If you and I connect our computers together with a cable, then we have formed a basic network. You and I can now send files back and forth, share screens, access information on the other computer, play a game together, and so on. This forms an Internet.
The internet is an enormous, international network of computers.
Most of the internet consists of servers- which are basically computers whose sole purpose is to store data and let other computers access it.
Big internet companies, like Google, have buildings full of their own servers. Other companies own servers and rent them out for a price- if you pay Legibra for a website, your website is “hosted” (saved and accessible to the rest of the internet) on one of our servers. All servers on the internet essentially speak a certain language (http), the development of which laid the foundation for the internet.
Of course, in order to have a network, we need to connect all of these computers/servers together. So how are these servers connected?

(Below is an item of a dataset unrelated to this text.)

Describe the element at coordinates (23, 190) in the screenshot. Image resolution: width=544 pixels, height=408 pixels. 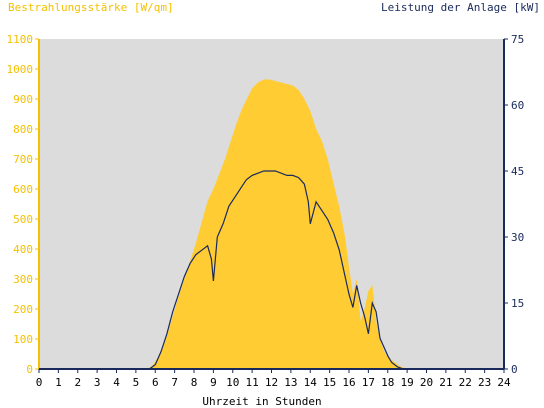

Computers all have their own individual numbers called IP (internet protocol) addresses. When you type in a website address (aka a domain name) your browser connects to a domain name server (DNS). The DNS then tells your browser the IP address of the website you’re after (computers connect via IP addresses, not website addresses – those are for us because they are easier to remember). Once your computer knows the IP that it needs, it starts to connect to that server, but it often can’t connect directly, it must connect to lots of servers along the way by connecting and basically saying “hi, I’m computer #x and I’m looking for computer #z.”. “Okay” says the other computer, “I’ll connect you to another system that’s closer to that one!”, and so on until the connection is made to the server you’re after.
The last major piece of the puzzle is Internet Service Providers (ISPs). These are the guys who connect you to the internet. Essentially, they lay the cables that connect your home computers to the backbone and charge you to use that service, think Faiba or Zuku.